ERp57 (Endoplasmic Reticulum Protein 57), also known as PDIA3 or GRP58. is a member of the protein disulfide isomerase (PDI) family. It localizes primarily within the endoplasmic reticulum (ER) and plays a critical role in protein quality control by catalyzing disulfide bond formation, isomerization, and assisting in the folding of nascent glycoproteins. ERp57 interacts with lectin chaperones calnexin and calreticulin, forming a complex that ensures proper folding of MHC class I molecules and other glycoproteins. Beyond its canonical role, ERp57 has been implicated in diverse cellular processes, including calcium homeostasis, cell adhesion, and immune response regulation.
Dysregulation of ERp57 is linked to various diseases. Overexpression is observed in cancers, correlating with tumor progression, drug resistance, and poor prognosis. Conversely, reduced ERp57 activity is associated with neurodegenerative disorders like Alzheimer’s disease, possibly due to impaired protein folding. ERp57 also participates in viral infection mechanisms, aiding in the processing of viral glycoproteins.

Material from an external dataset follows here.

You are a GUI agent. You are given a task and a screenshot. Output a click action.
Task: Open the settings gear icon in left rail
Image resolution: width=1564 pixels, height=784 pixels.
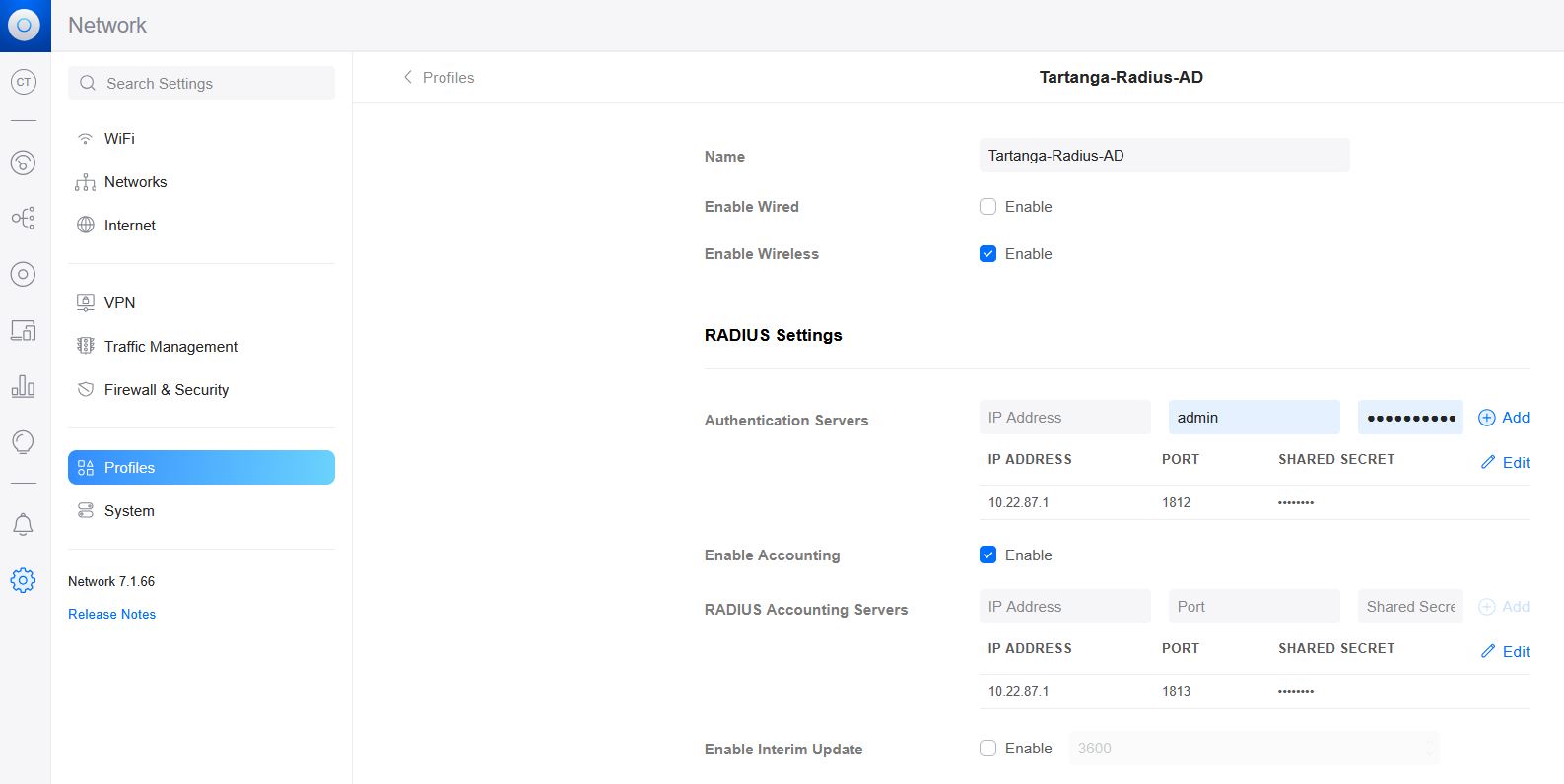coord(23,580)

ERp57 antibodies are essential tools for studying its expression, localization, and function. They are widely used in techniques such as Western blotting, immunohistochemistry, and immunofluorescence to investigate ERp57’s role in physiological and pathological contexts. Specific antibodies help identify its interaction partners and post-translational modifications, contributing to therapeutic research targeting ERp57-related pathways. However, antibody specificity must be validated due to structural similarities among PDI family members.